Но и ответ рабби Йехошуа выражает не менее вечное требование. Грех, приводящий к отделению и к изоляции, тоже имеет основание, и это основание — заблуждение. Но заблуждение доступно внешнему действию научения. Если для рабби Элиезера всякое заблуждение — грех, то для рабби Йехошуа всякий грех основан на заблуждении. Нравственная извращенность опирается на недостаточность культуры. Это заблуждение есть идолопоклонство. С точки зрения иудаизма рабби Йехошуа, оно лежит в основании любой моральной испорченности, но само по себе есть не более чем заблуждение. «За ничто были вы проданы», — говорит Иеремия, и рабби Йехошуа спешит добавить: «За ничто — значит, за идолопоклонство». Обида, нанесенная человеку, проистекает из радикального зла. Она может быть заглажена только прощением обиженного и требует возмещения со стороны обидевшего. Обиду, нанесенную Богу, улаживает Бог. Такая обида — от «бескультурья». Именно это подразумевается в ответе рабби Йехошуа: «Разве в основе греха, который не поддается исцелению чисто внешним вмешательством, но требует добрых дел и стремления к возрождению со стороны самого человека, не лежит интеллектуальная недостаточность? Разве ущерб, причиненный беспочвенным заблуждением («за ничто»), не должен быть возмещен извне, не дожидаясь добрых дел («без серебра»)? Не есть ли человеческая ущербность в первую очередь ущербность духовная и вероисповедальная? А коль скоро так, не должен ли Мессия прийти, отправляясь от внешнего характера научения?». Вот почему рабби Йехошуа будет вечно прав (впрочем, как и рабби Элиезер). Помимо испорченности, причиненной злом, он разглядел интеллектуальную недостаточность, которую можно и должно исцелить извне.

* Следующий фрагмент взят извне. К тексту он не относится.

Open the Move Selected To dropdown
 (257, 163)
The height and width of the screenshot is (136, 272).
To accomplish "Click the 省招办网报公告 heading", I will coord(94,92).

Перейдем к другим аргументам. «Обратитесь ко Мне, и Я обращусь к вам». Здесь устами рабби Элиезера вновь утверждается вечное требование нравственности: тотальная взаимность между свободными личностями, равенство между свободами. Чем я сам являюсь по отношению к Богу, тем Бог является по отношению ко мне. Во имя такой свободы спасение человека должно иметь начало в самом человеке.
Как я уже говорил, вся дискуссия любопытным образом противостоит христианской логике благодати: заблуждение нуждалось бы во внешней помощи, так как знание не дается самоучкам; но грех можно исцелить только изнутри.
А что говорит рабби Йехошуа? Та суверенная свобода, на которую обычно ссылаются, отнюдь не бесспорна. Разве свобода не опирается на предварительную договоренность с сущим, по отношению к которому полагают себя свободными? Но разве два свободных существа, Бог и человек, подобны обрученным, которые свободно принимают решение о своем союзе и вольны отказаться от него? Не связаны ли они отныне и впредь узами, скорее подобными узам брака? Именно этот образ брачного союза, где инициатива принадлежит одному из супругов, вызывает стих, приведенный рабби Йехошуа. Разве Бог — партнер, которого можно принять или отвергнуть? Не принимаем ли мы его даже тогда, когда отвергаем? И вообще, разве свобода как таковая не предполагает неких обязательств, предваряющих даже сам отказ от этих обязательств? Перенесем это, например, в план политики. Разве тот, кто отвергает государство, не был взращен для этого отвержения самим отвергаемым государством?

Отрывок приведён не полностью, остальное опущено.